London Drugs is the latest, likely not the last, victim of cybercrime
Digital attack `something that's just an ever-present threat,' consultant suggests
While London Drugs' 79 stores remained closed Tuesday grappling with the aftermath of a still undisclosed cyberattack, retail experts are bracing for the next likely instance in an increasingly connected world.
“This is something that's just an ever-present threat,” said retail consultant David Ian Gray of the firm Dig360 Consulting.
News that the retail giant, with estimated $3 billion in sales in 2022, according to a 2023 ranking by the magazine B.C. Business, had been victim of an attack was just the latest high-profile incident in a list that included bookstore Indigo.
Indigo, in early 2023, was hit with a ransomware attack, the most common attack that companies face, according to research by the law firm Blakes, and saw its online operations shut down for a month.
The cybersecurity firm Fortinet recorded a 35 per cent rise in cyberattack alerts in 2023, versus 2022, “highlighting a surge in cyberthreats across various sectors,” according to the firm's global security strategist, Derek Manky.
“(Ransomware) and other attacks are becoming increasingly specific and targeted, thanks to the growing sophistication in attackers' tactics, techniques and procedures,” Manky said in a statement.
Gray said the extent to which retail trade has been digitized, giving customers real-time access to store inventories, down to single items in particular stores, is what brings operations to a halt.
“The speed to which (retail) is becoming digitized just opens up mass complexity around how to really make sure you've got (security) covered,” Gray said.
He estimated that London Drugs will remain closed, and unlikely to say a lot about the incident, until the chain is “100 per cent certain” it has secured its operations.
London Drugs, in a statement Tuesday, said it's working with a “leading third-party cybersecurity expert” to determine whether anyone's personal information was compromised and “bring our operations back online in a safe and secure manner.”
“Recognizing the impact these closures have had on our customers and employees across Western Canada, it remains our priority to continue working around the clock to have all the stores fully operational,” the chain's chief operating officer, Clint Mahlman, said in a statement.
London Drugs' statement said phone lines have been taken down temporarily “as a necessary part of (the) internal investigation,” but will be restored as soon as they can. It said pharmacy staff will be on-site in all stores to help with “urgent pharmacy needs.”
The retailer is advising pharmacy customers to visit stores in person, during business hours, “for immediate support.”
Coincidentally, Gray said he has been involved in organizing an event in Toronto to talk to retail executives about the strategic implications of cybercrime, in addition to the risks of losses from shoplifting and theft of cargo that were already there.
“And it's not a matter of did London Drugs do anything bad or were they ill-prepared,” Gray said. “For every retailer, it's a matter of when not if they're going to contend with something.”

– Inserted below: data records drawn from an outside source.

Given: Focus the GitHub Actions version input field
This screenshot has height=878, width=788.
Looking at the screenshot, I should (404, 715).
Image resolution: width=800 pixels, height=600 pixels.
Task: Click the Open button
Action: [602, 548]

Blakes, in its 2023 study of Canadian cybersecurity trends, found that “all industries remain susceptible to a cybersecurity incident,” with attackers who are increasingly aware of how valuable data is to the organizations they target.
According to the Blakes' study, attackers are also aware of legal obligations that can be triggered when an organization's data has been accessed or downloaded.
Last October, the B.C.-headquartered lab services firm LifeLabs reached a $9.8 million settlement in relation to a 2019 ransomware cyberattack that saw the information of up to 15 million customers compromised. The settlement involved up to 8.9 million of those.
Blakes, in its 2023 study, said about 70 per cent of the incidents it reviewed included its own clients, third parties and the 860 Canadian public companies that made cybersecurity-related disclosures. The study found attackers accessed company data in 77 per cent of cases and two-thirds of victim companies paid a ransom in the attacks.
Fortinet, in its 2023 findings, said 50 per cent of its detections of malware came through the distribution of Microsoft Office files such as Excel, Word and PowerPoint.
Indigo, in 2023, didn't pay a ransom and didn't release a tally of all the incident's costs, but it happened in a quarter when the retail operations lost $50 million, according to filings. The company did report it spent $5.2 million alone responding to the ransomware attack.
For every retailer, it's a matter of when not if they're going to contend with something.